-- Problems and tasks --
1 – From the article on EPCglobal's new policy chief, transcribe the passage that opens with the words containing "The principles were" and closes with "around the world.".
2 – According to the article on EPCglobal's new policy chief, what position did Elizabeth Board hold in the Reagan White House?
3 – The article on EPCglobal's new policy chief says who makes up the new public-policy steering committee. List each group it names.

-- Passage shown --

######

EPCglobal Appoints Policy Chief

By Mark Roberti

EPCglobal has named Elizabeth Board, a veteran public relations executive who worked in the Reagan White House, to head up a new public-policy steering committee.

EPCglobal, the nonprofit organization set up to commercialize Electronic Product Code technology, has named Elizabeth Board to head up a new public-policy steering committee composed of members from industry trade associations, consumer products companies, retailers and standards organizations. The committee's job will be to promote adoption of guiding principles for how EPC technology will be used and to educate the public and stakeholders about the technology.


Elizabeth Board



The principles were developed by the International Public Policy Advisory Council, created by the Auto-ID Center (the forerunner to EPCglobal) and headed by Elliot Maxwell, a fellow of the Center for the Study of American Government at Johns Hopkins University. The advisory council will continue to reach out to privacy groups and advise EPCglobal subscribers and members of the public-policy steering committee on policy issues. The steering committee will work on implementing policies and educating the public and governments around the world.

Board is a veteran public relations executive who spent 30 years in Washington, D.C., including four years in the Reagan White House, where she was deputy assistant to the president for media relations. She spent two years running the television office and two years working with journalists from around the country who were not part of the regular Washington press corp.

Board later handled public relations for the Distilled Spirits Council of United States, the trade association of the liquor industry, and then was VP of global corporate communications at AC Nielson. She worked in corporate communications at Reader’s Digest and then returned to Washington as a consultant before being hired as the director of EPCglobal’s public-policy steering committee.

While she had little knowledge of RFID and EPC prior to taking the job, she says that she understands the concerns about privacy that the technology has raised. "The goal of the steering committee is to ensure that EPC technology is deployed responsibly," she says. "It's very clear to me that the industry is very motivated to handle the technology responsibly."

The steering committee has been meeting face-to-face every other month and has conducted regular conference calls. Much of the focus has been on developing the language that will be used to educate people about the public-policy guidelines already established by EPCglobal (see EPC Privacy Principles to Evolve). Board's main responsibilities will be to identify important public-policy issues that the committee needs to address and to educate key constituents.

######

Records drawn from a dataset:
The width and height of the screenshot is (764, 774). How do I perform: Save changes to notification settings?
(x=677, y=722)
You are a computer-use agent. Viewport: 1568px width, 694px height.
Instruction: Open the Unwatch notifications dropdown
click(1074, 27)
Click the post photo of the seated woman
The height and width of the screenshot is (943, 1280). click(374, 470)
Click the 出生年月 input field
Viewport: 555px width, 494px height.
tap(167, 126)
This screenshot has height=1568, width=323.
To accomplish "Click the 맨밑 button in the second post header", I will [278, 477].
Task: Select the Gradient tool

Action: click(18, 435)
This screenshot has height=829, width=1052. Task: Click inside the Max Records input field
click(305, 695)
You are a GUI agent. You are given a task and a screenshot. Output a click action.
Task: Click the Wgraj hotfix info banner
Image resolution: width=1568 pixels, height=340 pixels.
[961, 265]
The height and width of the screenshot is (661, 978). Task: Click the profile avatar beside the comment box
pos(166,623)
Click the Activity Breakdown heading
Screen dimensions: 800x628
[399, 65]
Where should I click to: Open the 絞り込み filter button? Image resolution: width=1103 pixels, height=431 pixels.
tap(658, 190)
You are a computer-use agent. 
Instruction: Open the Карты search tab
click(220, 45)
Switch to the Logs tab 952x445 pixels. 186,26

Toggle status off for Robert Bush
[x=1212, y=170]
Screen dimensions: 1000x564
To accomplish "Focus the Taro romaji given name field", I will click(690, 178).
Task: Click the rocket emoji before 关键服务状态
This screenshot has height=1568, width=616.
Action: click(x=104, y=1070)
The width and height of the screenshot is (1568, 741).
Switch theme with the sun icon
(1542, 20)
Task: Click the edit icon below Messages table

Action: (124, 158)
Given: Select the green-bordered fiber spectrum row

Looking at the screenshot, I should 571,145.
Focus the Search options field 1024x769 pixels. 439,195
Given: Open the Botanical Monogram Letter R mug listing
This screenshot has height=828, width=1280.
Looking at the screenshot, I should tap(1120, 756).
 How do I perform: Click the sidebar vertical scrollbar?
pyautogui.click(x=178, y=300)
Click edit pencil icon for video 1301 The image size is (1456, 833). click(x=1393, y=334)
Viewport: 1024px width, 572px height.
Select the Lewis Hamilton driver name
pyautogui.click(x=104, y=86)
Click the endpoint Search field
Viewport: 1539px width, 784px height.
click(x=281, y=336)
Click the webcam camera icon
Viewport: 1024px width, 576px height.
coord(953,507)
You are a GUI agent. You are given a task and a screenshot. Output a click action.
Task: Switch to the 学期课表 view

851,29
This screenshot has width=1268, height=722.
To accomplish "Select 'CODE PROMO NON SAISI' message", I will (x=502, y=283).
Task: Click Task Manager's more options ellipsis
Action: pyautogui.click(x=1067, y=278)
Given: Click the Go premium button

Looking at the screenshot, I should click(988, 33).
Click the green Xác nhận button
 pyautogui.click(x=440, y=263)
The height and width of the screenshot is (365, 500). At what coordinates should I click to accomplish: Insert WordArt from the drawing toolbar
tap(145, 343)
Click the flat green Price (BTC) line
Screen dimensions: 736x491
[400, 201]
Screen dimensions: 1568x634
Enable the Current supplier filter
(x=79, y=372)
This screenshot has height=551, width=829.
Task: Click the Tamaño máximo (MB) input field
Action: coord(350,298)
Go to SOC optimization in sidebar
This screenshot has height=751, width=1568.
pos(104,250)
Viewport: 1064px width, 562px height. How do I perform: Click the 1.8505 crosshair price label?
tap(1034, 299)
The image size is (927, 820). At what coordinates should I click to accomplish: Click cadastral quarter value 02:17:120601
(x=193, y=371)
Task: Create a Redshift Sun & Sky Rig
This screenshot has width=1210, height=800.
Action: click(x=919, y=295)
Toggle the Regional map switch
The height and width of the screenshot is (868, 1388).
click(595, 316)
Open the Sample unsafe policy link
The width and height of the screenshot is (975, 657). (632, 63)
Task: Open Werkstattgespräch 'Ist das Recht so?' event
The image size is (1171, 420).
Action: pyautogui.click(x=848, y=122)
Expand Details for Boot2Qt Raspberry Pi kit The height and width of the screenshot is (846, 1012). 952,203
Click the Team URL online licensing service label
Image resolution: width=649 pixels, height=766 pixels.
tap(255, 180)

######

-- Answers --
1 –
The principles were developed by the International Public Policy Advisory Council, created by the Auto-ID Center (the forerunner to EPCglobal) and headed by Elliot Maxwell, a fellow of the Center for the Study of American Government at Johns Hopkins University. The advisory council will continue to reach out to privacy groups and advise EPCglobal subscribers and members of the public-policy steering committee on policy issues. The steering committee will work on implementing policies and educating the public and governments around the world.

2 – Deputy assistant to the president for media relations.

3 –
- Industry trade associations
- Consumer products companies
- Retailers
- Standards organizations